It's been over a year since I first began working on my now finished novel. Sometimes it's still hard to believe. Even if my novel doesn't go anywhere - which, it will, I'm determined to make something happen with it - it was still an awesome journey I took, writing a book. I learned a lot in my faith as I wrote it, something I didn't even know until I was finished. Since the pathetic blog post I wrote when I finished it gave you absolutely no information, I thought we'd visit that process of writing a book. I want to remember it all, so here we go...
Working super hard at a novel that had all my emotions from entering fifth grade.
That novel was just not clicking with me. I knew I could do better. I knew that we could always be questioning our writing, too, but I just had to take a break with that story. I kept it (a lesson learned the hard way danggit), but I decided to begin a new story I'd really felt confident in. The story (which I called HOURS APART) was postponed at a little over thirty thousand words, a record for me.
In the spring at the end of my fifth grade year, I began the story I have now finished. Beginning a sparkly new idea is a blast at first, but later it takes tons of grit to persevere through. My goal was to finish my book by Christmas 2014.
I was getting super close. Before I started typing, I set a goal for myself at forty thousand words to reach. When I filled the white space with that many words and still had more to go, it was a great feeling! I still had to finish the book, though.
Around Christmastime, I only had four or five chapters left. I remember it was the day after Christmas, and I was telling my mom I was almost!!! done!!! That feeling though when you finish completely. I was so thankful to God. This book was going to be about faith because I want to spread it everywhere, and it was just an amazing feeling for me. As an adult, it takes grit to write a book. As an impatient little eleven year old, it took even more. I prayed, though, that God would help me persevere through it and that He'd use me. And He did.
There were plenty of errors. Some of the things I learned in my language classes this year you could tell were obviously lacking, but that's okay. That's why I'm editing it. I was also stoked that I had exceeded my goal of forty thousand words. I finished at a little under sixty thousand! I don't want to be one of those people who's just throwing out phrases about glory to God, so when I say glory to Him I MEAN IT. Writing a book is not easy, and there's really no way I could do it without God guiding me. No way I could have done it as fast - I was shocked that it didn't take at least a full year. It's taken over a year to be edited completely, but I expected that.

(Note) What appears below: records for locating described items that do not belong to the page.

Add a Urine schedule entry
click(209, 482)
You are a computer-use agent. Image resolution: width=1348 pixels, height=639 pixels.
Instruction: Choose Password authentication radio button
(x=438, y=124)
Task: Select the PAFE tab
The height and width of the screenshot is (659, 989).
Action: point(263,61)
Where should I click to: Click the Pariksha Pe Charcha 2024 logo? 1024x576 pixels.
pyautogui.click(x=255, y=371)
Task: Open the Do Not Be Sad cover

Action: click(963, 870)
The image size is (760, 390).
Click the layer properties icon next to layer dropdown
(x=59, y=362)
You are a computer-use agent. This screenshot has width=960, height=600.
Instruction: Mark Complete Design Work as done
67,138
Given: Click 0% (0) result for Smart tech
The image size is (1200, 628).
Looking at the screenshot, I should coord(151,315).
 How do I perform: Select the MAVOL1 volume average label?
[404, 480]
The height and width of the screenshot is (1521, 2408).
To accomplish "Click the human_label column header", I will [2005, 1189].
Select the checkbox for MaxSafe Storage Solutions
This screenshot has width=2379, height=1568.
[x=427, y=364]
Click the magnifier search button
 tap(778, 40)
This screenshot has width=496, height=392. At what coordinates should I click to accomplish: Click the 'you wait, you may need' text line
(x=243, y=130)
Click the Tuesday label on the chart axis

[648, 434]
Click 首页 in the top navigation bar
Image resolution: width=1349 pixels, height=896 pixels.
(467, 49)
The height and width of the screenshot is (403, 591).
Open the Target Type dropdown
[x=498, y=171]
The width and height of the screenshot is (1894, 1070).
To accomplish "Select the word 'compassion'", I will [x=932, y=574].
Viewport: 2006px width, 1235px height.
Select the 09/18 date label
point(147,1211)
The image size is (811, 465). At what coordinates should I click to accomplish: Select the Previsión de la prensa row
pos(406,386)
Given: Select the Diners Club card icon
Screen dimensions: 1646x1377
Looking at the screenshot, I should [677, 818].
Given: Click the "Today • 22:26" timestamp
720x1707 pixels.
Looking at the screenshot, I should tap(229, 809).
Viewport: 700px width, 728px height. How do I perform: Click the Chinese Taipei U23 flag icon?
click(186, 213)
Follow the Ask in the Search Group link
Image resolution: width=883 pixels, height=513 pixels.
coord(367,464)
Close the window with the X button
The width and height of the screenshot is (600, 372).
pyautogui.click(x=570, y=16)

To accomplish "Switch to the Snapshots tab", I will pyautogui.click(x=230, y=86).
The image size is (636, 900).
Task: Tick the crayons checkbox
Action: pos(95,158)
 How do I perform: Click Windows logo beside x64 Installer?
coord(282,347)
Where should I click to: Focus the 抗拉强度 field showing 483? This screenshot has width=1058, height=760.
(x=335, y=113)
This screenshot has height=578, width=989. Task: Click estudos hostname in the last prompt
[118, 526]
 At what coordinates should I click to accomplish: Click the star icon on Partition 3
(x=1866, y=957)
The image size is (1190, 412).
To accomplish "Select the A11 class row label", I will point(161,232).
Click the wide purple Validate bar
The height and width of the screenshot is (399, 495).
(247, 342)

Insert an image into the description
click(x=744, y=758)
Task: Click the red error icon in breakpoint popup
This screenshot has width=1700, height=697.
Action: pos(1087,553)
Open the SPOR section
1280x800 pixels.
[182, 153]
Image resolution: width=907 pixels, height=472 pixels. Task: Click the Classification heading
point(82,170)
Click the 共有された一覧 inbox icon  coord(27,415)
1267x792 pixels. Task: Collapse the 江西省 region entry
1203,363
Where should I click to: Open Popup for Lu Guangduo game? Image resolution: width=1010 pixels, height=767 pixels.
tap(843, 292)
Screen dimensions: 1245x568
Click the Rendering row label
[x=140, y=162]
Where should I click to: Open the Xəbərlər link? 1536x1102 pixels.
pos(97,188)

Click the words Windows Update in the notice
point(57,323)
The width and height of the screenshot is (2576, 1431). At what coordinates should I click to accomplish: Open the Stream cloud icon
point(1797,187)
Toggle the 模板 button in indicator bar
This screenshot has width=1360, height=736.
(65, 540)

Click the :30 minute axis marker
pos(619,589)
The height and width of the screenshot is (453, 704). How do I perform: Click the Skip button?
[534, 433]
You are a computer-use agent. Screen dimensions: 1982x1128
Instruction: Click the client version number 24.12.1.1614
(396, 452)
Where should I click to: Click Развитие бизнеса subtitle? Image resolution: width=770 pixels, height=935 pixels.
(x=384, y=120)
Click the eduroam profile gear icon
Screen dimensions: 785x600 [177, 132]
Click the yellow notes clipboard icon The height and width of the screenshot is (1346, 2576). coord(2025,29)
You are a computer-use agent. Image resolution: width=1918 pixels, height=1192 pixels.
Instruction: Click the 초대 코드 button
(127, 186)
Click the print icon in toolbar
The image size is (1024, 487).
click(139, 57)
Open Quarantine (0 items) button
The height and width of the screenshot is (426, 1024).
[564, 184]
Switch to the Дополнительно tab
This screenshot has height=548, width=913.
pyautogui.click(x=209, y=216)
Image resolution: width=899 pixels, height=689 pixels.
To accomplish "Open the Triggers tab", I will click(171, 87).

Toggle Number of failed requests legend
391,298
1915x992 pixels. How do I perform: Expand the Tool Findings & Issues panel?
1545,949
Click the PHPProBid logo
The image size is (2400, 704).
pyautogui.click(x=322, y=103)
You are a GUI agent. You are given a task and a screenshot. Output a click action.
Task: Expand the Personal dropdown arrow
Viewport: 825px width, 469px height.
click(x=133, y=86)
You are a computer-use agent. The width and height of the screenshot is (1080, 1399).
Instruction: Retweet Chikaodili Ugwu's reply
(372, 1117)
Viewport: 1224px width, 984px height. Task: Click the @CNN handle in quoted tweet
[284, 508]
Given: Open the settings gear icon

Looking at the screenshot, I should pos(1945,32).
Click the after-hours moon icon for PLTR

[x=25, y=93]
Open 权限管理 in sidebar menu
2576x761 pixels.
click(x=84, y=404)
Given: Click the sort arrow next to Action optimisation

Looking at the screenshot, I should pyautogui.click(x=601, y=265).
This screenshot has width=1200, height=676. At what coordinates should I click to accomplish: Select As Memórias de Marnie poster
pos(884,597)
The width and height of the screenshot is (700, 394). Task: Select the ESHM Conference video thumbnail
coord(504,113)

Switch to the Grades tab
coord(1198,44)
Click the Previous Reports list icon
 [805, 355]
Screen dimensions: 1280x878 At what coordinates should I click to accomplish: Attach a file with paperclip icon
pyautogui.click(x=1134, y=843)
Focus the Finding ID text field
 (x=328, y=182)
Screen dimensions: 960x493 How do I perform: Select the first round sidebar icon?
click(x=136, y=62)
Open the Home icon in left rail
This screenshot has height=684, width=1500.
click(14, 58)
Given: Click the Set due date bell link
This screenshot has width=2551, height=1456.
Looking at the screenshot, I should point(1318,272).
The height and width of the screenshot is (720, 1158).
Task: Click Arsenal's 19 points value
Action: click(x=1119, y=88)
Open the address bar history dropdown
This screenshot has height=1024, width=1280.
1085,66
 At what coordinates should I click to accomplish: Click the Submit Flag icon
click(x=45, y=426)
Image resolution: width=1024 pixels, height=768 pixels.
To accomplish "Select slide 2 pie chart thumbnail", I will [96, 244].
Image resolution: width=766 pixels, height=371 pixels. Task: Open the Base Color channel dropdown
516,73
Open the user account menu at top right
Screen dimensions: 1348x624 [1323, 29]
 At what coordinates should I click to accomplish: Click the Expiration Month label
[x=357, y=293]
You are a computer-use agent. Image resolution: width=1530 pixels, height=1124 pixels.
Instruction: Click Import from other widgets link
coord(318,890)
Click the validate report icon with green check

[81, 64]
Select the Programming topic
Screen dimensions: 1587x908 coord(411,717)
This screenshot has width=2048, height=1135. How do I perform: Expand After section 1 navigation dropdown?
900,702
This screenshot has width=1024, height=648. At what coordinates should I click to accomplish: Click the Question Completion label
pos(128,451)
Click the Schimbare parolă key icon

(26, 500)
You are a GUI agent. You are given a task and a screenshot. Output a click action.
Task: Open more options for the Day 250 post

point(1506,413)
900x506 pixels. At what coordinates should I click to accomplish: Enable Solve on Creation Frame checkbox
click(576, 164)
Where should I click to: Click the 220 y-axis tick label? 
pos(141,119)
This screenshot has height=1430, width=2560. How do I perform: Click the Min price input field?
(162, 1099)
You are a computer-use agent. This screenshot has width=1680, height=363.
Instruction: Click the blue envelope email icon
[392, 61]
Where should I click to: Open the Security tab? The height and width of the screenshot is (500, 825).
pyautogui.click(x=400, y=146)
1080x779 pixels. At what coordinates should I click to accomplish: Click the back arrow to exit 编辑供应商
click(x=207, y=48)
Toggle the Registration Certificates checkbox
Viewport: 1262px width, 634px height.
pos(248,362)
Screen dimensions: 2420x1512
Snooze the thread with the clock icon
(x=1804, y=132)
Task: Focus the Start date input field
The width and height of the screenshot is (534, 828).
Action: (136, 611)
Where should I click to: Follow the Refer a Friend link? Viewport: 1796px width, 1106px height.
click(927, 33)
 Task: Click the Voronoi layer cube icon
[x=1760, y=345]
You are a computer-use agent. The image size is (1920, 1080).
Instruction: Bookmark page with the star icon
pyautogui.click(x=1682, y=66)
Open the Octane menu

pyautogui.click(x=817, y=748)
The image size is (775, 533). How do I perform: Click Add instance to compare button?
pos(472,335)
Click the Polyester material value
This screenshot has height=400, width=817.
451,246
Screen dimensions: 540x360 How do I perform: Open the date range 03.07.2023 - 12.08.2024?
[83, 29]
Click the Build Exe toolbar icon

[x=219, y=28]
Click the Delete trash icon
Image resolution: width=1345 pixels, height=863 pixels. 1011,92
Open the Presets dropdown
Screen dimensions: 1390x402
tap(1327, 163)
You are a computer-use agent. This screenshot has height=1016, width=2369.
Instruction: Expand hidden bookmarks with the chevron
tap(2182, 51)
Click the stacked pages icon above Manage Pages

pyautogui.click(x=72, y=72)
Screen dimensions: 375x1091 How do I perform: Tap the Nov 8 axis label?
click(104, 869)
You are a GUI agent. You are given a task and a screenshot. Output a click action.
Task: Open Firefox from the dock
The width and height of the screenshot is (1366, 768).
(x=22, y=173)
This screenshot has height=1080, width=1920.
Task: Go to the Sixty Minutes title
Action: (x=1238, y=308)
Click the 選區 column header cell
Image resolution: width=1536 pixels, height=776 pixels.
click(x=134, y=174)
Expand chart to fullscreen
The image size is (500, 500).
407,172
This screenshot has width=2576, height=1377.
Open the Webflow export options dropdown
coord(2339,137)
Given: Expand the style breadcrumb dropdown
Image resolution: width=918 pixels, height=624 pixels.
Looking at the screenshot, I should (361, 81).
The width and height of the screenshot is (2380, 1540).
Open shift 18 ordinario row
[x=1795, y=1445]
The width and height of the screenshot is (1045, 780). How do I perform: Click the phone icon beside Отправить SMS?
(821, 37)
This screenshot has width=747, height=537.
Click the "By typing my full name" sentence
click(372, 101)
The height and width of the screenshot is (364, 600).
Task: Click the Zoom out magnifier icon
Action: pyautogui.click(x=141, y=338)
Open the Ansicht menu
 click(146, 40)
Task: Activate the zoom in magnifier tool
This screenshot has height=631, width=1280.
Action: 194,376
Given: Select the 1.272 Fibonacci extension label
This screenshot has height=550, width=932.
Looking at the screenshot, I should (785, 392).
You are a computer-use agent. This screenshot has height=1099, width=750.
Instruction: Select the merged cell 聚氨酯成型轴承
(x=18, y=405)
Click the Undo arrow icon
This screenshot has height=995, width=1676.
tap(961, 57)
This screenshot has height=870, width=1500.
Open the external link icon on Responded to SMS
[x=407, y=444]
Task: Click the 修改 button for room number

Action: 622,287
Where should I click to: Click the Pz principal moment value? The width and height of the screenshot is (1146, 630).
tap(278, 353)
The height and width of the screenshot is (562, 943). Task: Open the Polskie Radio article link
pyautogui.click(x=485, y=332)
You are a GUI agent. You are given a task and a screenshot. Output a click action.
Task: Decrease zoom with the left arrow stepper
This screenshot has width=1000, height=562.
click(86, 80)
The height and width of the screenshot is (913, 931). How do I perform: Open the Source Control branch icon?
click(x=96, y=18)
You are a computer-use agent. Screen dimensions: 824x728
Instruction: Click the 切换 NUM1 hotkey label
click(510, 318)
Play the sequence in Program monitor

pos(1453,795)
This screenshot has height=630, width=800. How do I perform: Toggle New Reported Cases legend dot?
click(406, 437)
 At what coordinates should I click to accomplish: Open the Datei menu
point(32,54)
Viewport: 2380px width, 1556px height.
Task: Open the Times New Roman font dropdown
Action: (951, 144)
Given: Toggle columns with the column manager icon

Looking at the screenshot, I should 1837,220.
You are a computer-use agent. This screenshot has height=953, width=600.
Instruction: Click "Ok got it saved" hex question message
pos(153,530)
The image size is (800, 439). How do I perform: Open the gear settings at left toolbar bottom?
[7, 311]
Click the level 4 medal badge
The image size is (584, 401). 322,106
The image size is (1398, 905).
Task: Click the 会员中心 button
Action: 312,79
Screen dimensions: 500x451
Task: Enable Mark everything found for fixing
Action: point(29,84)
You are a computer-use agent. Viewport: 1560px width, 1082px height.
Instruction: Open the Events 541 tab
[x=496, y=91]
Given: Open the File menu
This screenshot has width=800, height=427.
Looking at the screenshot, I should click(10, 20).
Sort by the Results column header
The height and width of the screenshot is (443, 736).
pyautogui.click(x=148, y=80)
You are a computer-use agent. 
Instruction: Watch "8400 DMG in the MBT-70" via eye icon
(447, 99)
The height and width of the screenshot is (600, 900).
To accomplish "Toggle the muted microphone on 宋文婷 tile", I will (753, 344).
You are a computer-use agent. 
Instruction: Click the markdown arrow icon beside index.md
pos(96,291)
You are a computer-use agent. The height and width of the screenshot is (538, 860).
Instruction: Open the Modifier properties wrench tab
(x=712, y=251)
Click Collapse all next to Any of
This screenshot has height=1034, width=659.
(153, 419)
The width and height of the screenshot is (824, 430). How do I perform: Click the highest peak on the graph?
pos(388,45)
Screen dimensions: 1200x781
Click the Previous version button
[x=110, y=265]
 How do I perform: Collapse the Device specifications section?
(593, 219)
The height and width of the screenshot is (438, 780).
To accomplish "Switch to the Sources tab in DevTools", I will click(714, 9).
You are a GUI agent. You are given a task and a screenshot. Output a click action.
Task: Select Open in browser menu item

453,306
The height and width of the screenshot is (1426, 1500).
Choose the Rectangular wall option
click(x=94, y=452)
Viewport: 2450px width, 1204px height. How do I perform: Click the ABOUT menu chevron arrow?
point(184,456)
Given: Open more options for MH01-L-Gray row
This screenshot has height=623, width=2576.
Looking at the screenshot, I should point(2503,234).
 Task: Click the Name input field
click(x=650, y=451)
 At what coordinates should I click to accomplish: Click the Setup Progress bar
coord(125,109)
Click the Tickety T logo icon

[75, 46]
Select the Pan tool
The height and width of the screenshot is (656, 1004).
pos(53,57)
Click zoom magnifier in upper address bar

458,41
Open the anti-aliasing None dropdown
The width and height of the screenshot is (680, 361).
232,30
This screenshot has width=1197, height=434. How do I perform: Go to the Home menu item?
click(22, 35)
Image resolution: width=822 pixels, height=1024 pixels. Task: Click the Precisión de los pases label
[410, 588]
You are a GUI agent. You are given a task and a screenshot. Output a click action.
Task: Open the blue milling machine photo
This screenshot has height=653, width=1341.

This would be the time where I started revising on the document. I have my own process that goes through it about six times. It's no joke! Before I begin, I like to read through what I've done without making any corrections. I don't really read the books I'm writing until they're done! Sometimes I'll read a chapter if I need a refresher on something, but I don't read the whole thing until the end. It's really cool to read it beginning to end and be like, I wrote this.
Afterwards, I go through and just make any corrections I need to start with. After that, each time has a certain area I'm correcting, and I just keep doing that. I wanted somebody to look at it like a teacher, but I think a lot of them were really busy, and I never heard back. I let my blogging buddy who I'd been talking with for quite awhile have a peek at it, but other than that, it's just me who's read it. I think I'm going to keep it that way, too. I definitely don't have all the grammar rules figured out, but I would say I have a natural ability with spelling, punctuation, and just writing good sentences. If God can help me finish it, He'll help me edit it. He's not just going to drop me there.
I also think, worst case scenario, I send it to an agency, and they will write back if I have some major areas I need to work on. Again, God always remains faithful. I know it will work out.
It took awhile to print my book because of how long it was, but finally I got it in the summer. It was HUGE, probably because I had it double spaced. I worked on editing quite a bit, and then I made the online corrections.
...I am working on the finishing touches, and I'm learning it will never be perfect, so I'll just do my best.
...I am trusting that God will use me and this book to glorify Him.
...I am pushing away doubts and lies of Satan, and I am fully trusting God's truth and promises. All glory goes to Him through it all - whatever happens. Thank you all for being such an encouragement in my journey, this is only the beginning!